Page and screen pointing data
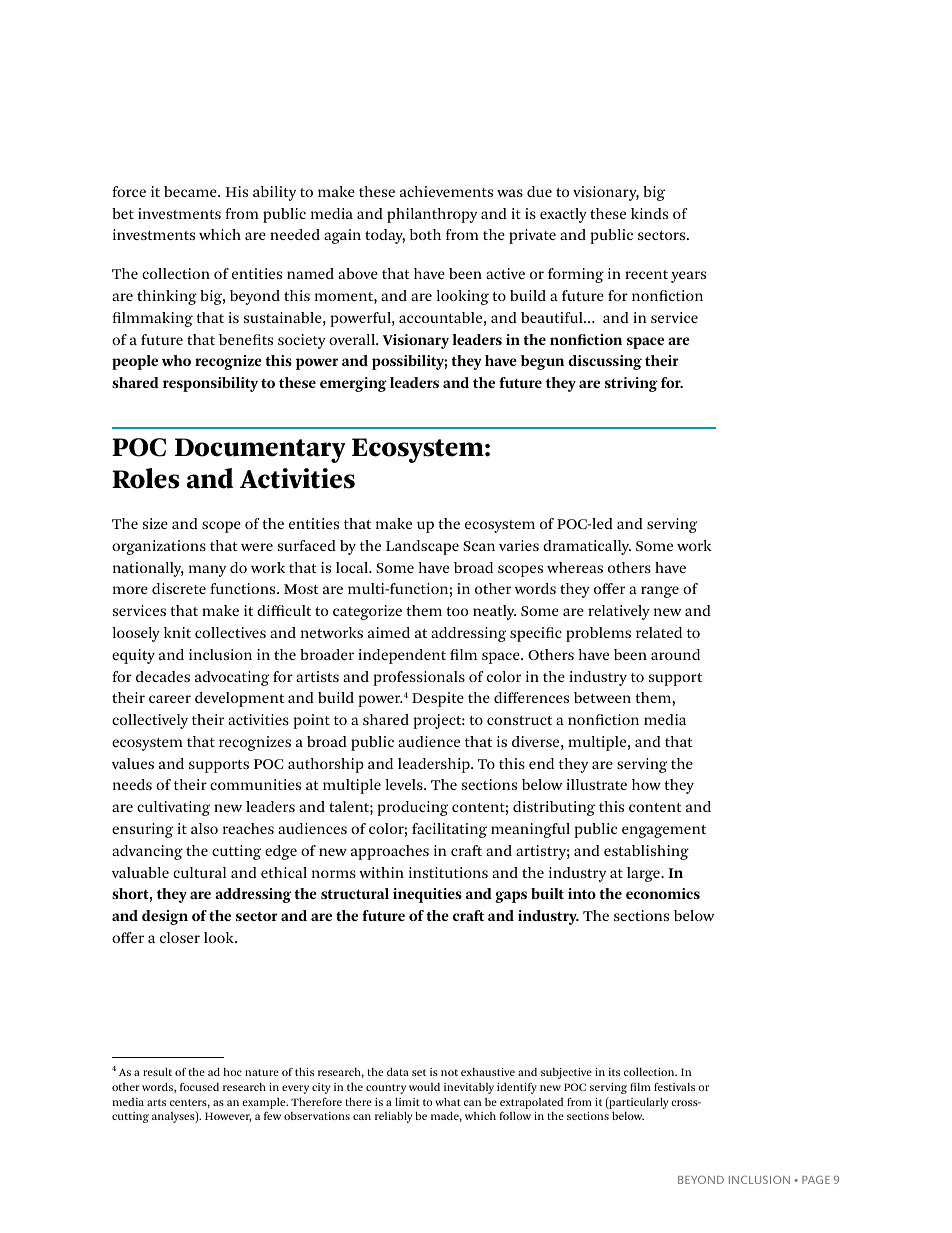 This document has height=1233, width=952. I want to click on closer, so click(180, 937).
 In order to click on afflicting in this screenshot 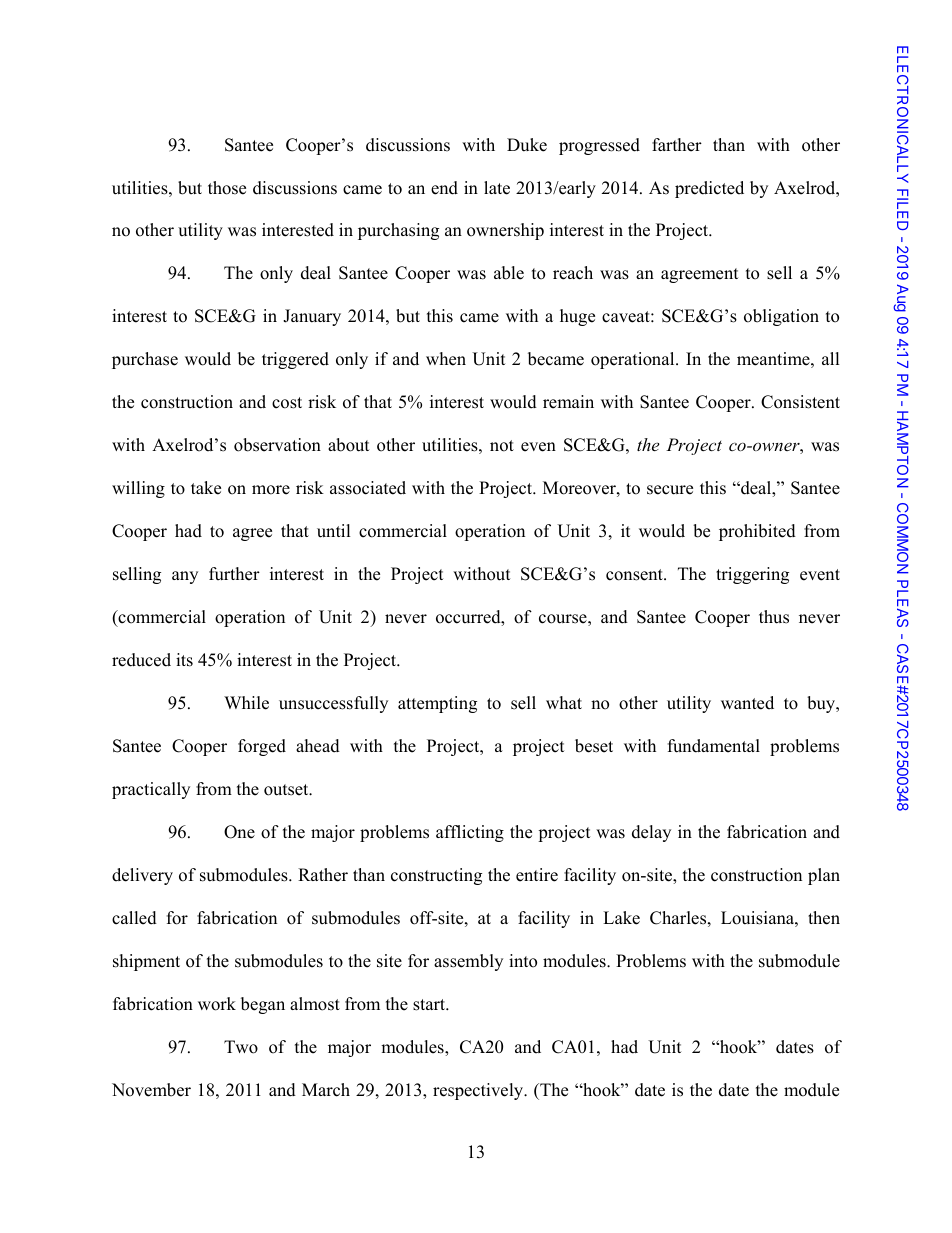, I will do `click(470, 833)`.
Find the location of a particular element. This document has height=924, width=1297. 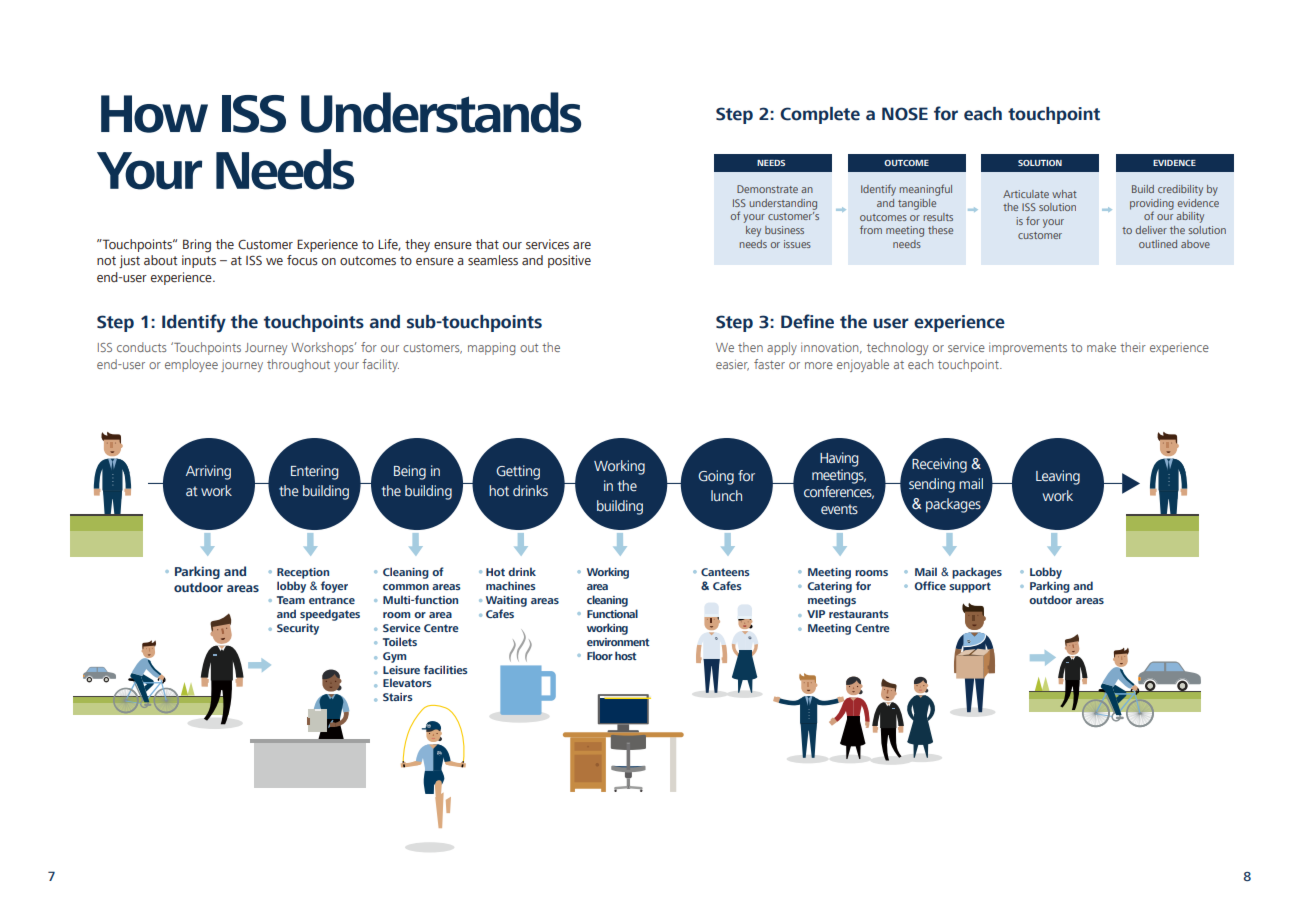

positive is located at coordinates (569, 261).
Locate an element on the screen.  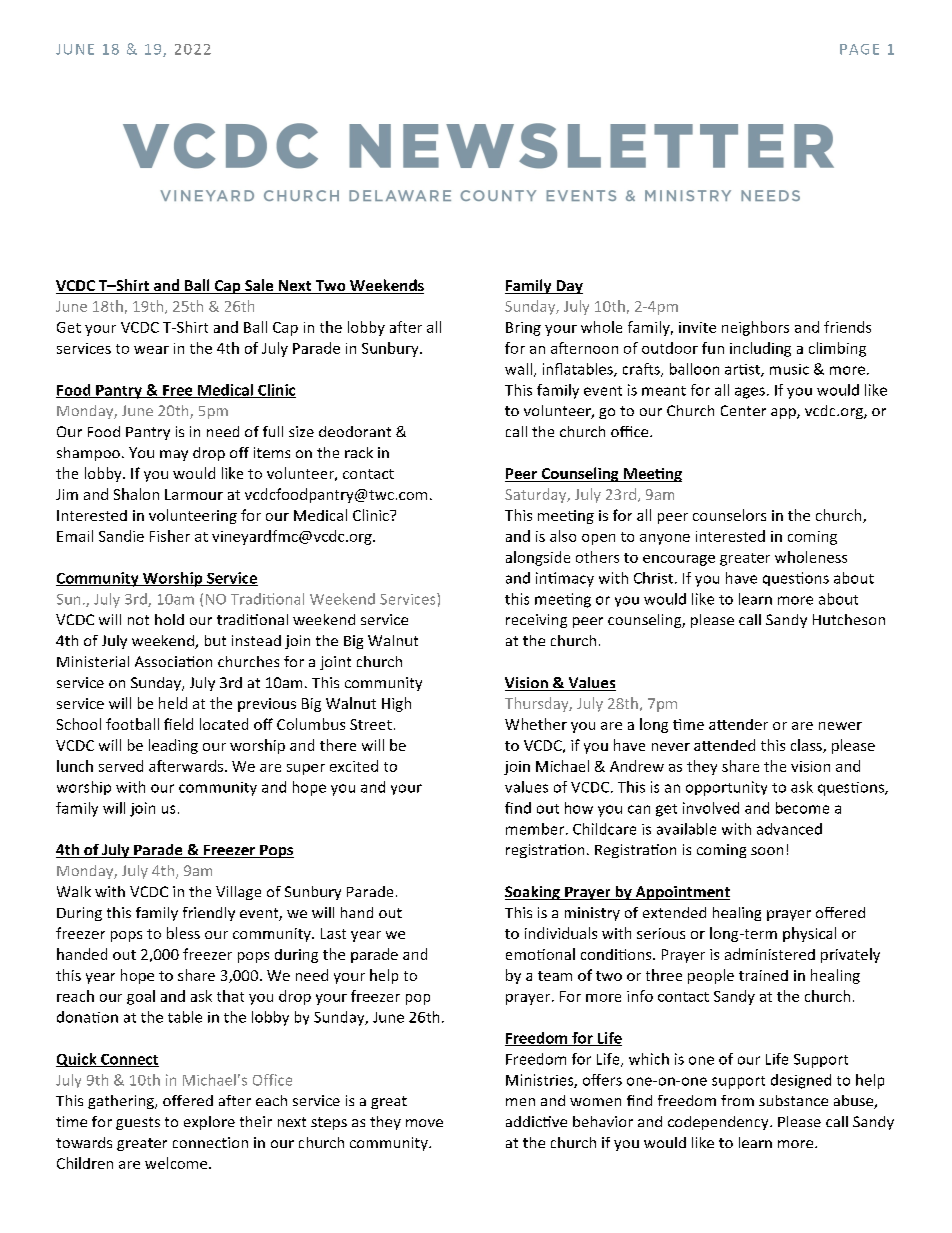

#### Task requirements
Update the stretch from the line containing "Find the location" through the end of the records so that "page" replaces "document", keeping everything else the same and omitting the pictures.

#### Correct output
Find the location of a particular element. This page has height=924, width=1297. 

positive is located at coordinates (569, 261).
Locate an element on the screen.  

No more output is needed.